== Supplied material ==

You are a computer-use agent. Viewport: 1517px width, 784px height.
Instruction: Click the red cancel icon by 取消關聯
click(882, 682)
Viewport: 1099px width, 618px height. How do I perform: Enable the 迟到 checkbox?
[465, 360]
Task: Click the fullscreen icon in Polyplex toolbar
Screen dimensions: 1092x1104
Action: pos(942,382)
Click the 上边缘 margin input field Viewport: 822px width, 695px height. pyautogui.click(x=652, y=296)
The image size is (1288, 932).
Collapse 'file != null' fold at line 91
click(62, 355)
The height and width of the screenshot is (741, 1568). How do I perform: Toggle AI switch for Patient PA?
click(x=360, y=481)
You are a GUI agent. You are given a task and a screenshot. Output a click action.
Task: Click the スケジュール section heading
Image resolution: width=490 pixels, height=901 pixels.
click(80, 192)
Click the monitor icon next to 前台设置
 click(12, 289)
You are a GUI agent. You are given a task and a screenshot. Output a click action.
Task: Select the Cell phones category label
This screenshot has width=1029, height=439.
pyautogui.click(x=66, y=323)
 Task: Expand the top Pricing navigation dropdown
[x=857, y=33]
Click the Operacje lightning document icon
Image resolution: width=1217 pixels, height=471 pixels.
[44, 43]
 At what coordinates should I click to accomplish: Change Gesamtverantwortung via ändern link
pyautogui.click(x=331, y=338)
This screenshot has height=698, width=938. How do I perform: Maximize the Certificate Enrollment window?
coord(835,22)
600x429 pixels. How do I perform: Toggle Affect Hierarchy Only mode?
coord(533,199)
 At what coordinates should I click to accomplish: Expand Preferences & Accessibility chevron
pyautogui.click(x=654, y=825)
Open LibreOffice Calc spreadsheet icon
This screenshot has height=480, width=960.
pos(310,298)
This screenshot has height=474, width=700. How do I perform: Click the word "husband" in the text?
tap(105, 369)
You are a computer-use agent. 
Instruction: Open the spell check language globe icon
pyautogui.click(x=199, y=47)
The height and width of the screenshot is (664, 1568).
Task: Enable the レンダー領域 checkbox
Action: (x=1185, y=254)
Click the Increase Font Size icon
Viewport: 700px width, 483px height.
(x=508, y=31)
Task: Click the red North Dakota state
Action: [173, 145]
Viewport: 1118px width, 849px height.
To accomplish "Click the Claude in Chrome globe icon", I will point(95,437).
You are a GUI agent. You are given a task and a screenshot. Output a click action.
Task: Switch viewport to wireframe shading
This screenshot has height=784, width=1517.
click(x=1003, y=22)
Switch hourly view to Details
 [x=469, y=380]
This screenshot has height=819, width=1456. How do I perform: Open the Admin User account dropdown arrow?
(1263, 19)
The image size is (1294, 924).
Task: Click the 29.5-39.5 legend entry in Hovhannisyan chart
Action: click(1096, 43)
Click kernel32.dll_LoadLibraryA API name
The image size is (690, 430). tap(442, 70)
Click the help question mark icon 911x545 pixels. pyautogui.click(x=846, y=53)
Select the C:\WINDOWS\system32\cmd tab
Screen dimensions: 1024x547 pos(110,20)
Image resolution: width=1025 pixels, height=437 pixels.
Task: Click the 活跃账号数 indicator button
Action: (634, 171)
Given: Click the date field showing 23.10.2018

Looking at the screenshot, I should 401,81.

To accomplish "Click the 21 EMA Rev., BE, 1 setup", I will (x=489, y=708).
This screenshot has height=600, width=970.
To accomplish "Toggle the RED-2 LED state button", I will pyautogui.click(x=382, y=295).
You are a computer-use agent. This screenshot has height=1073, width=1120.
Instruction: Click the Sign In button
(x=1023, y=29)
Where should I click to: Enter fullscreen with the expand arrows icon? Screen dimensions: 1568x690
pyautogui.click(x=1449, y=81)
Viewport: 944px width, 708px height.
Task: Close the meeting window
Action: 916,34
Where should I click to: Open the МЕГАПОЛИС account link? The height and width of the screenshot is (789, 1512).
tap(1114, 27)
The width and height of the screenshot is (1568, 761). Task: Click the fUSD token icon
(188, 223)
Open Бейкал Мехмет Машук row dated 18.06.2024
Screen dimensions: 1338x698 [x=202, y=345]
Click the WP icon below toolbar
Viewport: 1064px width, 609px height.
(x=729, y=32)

===

Copy out every one of the records above, keeping each line unchanged.

You are a computer-use agent. Viewport: 1517px width, 784px height.
Instruction: Click the red cancel icon by 取消關聯
click(882, 682)
Viewport: 1099px width, 618px height. How do I perform: Enable the 迟到 checkbox?
[465, 360]
Task: Click the fullscreen icon in Polyplex toolbar
Screen dimensions: 1092x1104
Action: pos(942,382)
Click the 上边缘 margin input field Viewport: 822px width, 695px height. pyautogui.click(x=652, y=296)
The image size is (1288, 932).
Collapse 'file != null' fold at line 91
click(62, 355)
The height and width of the screenshot is (741, 1568). How do I perform: Toggle AI switch for Patient PA?
click(x=360, y=481)
You are a GUI agent. You are given a task and a screenshot. Output a click action.
Task: Click the スケジュール section heading
Image resolution: width=490 pixels, height=901 pixels.
click(80, 192)
Click the monitor icon next to 前台设置
 click(12, 289)
You are a GUI agent. You are given a task and a screenshot. Output a click action.
Task: Select the Cell phones category label
This screenshot has width=1029, height=439.
pyautogui.click(x=66, y=323)
 Task: Expand the top Pricing navigation dropdown
[x=857, y=33]
Click the Operacje lightning document icon
Image resolution: width=1217 pixels, height=471 pixels.
[44, 43]
 At what coordinates should I click to accomplish: Change Gesamtverantwortung via ändern link
pyautogui.click(x=331, y=338)
This screenshot has height=698, width=938. How do I perform: Maximize the Certificate Enrollment window?
coord(835,22)
600x429 pixels. How do I perform: Toggle Affect Hierarchy Only mode?
coord(533,199)
 At what coordinates should I click to accomplish: Expand Preferences & Accessibility chevron
pyautogui.click(x=654, y=825)
Open LibreOffice Calc spreadsheet icon
This screenshot has height=480, width=960.
pos(310,298)
This screenshot has height=474, width=700. How do I perform: Click the word "husband" in the text?
tap(105, 369)
You are a computer-use agent. 
Instruction: Open the spell check language globe icon
pyautogui.click(x=199, y=47)
The height and width of the screenshot is (664, 1568).
Task: Enable the レンダー領域 checkbox
Action: (x=1185, y=254)
Click the Increase Font Size icon
Viewport: 700px width, 483px height.
(x=508, y=31)
Task: Click the red North Dakota state
Action: [173, 145]
Viewport: 1118px width, 849px height.
To accomplish "Click the Claude in Chrome globe icon", I will point(95,437).
You are a GUI agent. You are given a task and a screenshot. Output a click action.
Task: Switch viewport to wireframe shading
This screenshot has height=784, width=1517.
click(x=1003, y=22)
Switch hourly view to Details
 [x=469, y=380]
This screenshot has height=819, width=1456. How do I perform: Open the Admin User account dropdown arrow?
(1263, 19)
The image size is (1294, 924).
Task: Click the 29.5-39.5 legend entry in Hovhannisyan chart
Action: click(1096, 43)
Click kernel32.dll_LoadLibraryA API name
The image size is (690, 430). tap(442, 70)
Click the help question mark icon 911x545 pixels. pyautogui.click(x=846, y=53)
Select the C:\WINDOWS\system32\cmd tab
Screen dimensions: 1024x547 pos(110,20)
Image resolution: width=1025 pixels, height=437 pixels.
Task: Click the 活跃账号数 indicator button
Action: (634, 171)
Given: Click the date field showing 23.10.2018

Looking at the screenshot, I should 401,81.

To accomplish "Click the 21 EMA Rev., BE, 1 setup", I will (x=489, y=708).
This screenshot has height=600, width=970.
To accomplish "Toggle the RED-2 LED state button", I will pyautogui.click(x=382, y=295).
You are a computer-use agent. This screenshot has height=1073, width=1120.
Instruction: Click the Sign In button
(x=1023, y=29)
Where should I click to: Enter fullscreen with the expand arrows icon? Screen dimensions: 1568x690
pyautogui.click(x=1449, y=81)
Viewport: 944px width, 708px height.
Task: Close the meeting window
Action: 916,34
Where should I click to: Open the МЕГАПОЛИС account link? The height and width of the screenshot is (789, 1512).
tap(1114, 27)
The width and height of the screenshot is (1568, 761). Task: Click the fUSD token icon
(188, 223)
Open Бейкал Мехмет Машук row dated 18.06.2024
Screen dimensions: 1338x698 [x=202, y=345]
Click the WP icon below toolbar
Viewport: 1064px width, 609px height.
(x=729, y=32)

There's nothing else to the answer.